Nous disons a nos partenaires, et en premier lieu a nos amis socialistes pour qui nous éprouvons l'affection générée par un siècle de luttes communes mais aussi la défiance qu'une trop pesante mitoyenneté fait peser sur toute propriété, que nulle victoire n'est possible si elle n'est précédée, même dans le champ symbolique du protocole relationnel, par l'affirmation de la considération mutuelle. Nous répétons à nos alliés qu'ils pourront compter sur les Radicaux s'ils apprennent à compter avec eux.

 

C'est maintenant qu'il faut donner des gages d'espoir. C'est très vite, c'est demain, qu'il faut préparer la victoire.

 

Si un nouvel équilibre dynamique est créé à l'intérieur d'une gauche ainsi modernisée, il sera possible de la structurer plus encore et de la fédérer vraiment tout en la maintenant ouverte a tous ceux que des réponses progressistes d'avenir intéressent plus que la rumination des querelles du passé.

 

« La Gauche », c'est ainsi que nous avions proposé de nommer, dès notre Congrès de Toulouse, le grand parti fédéral, populaire, laïque, européen que nous appelons de nos vœux et que les Français souhaitent pour être, mieux qu'un pendant, l'alternative crédible et espérée du bloc de droite.

 

Cette proposition est toujours d'actualité.
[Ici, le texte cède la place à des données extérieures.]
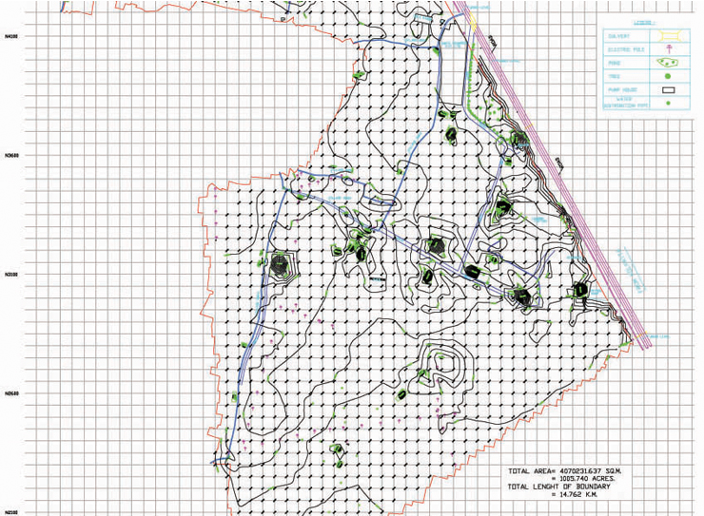Click the N2600 northing grid label
Image resolution: width=704 pixels, height=516 pixels.
pyautogui.click(x=12, y=394)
Que « La Gauche » advienne rapidement et nous saurons bien, en son sein, désigner le meilleur ou la meilleure d'entre nous pour porter a la présidentielle les couleurs de la liberté, de la justice, de la fraternité, pour représenter après la victoire une France riche de sa diversité, dans une Europe forte de toutes les identités qui la composent.

Les historiens ont l'habitude de dater effectivement le 19ème siècle du Congrès de Vienne à l'attentat de Sarajevo, comme si le temps politique refusait d'obéir au calendrier. Notre 20ème siècle n'en finit pas de  s'achever. C'est parce que « l'avenir vient de loin » que, forts de la plus grande tradition, nous ne craignons pas l'époque qui vient s'offrir à nous.

Les Radicaux n'ont aucune frayeur de boutiquiers. Ils n'ont aucun souci de leurs intérêts particuliers. Ils ne craignent pas de regarder leurs grands ancêtres en leur disant : « Voilà où nous sommes allés car nous y étions convoqués par le bien public ». Ils ne s'attarderont pas a des vétilles organiques alors que la France les attend. Ils savent que le 21ème siècle s'ouvrira enfin quand la gauche l'éclairera. Ils sont prêts et leur Congrès le montrera. Nous serons au rendez-vous de l'avenir. Il ne nous décevra pas. Comptons sur le radicalisme ; il est bel et bien là.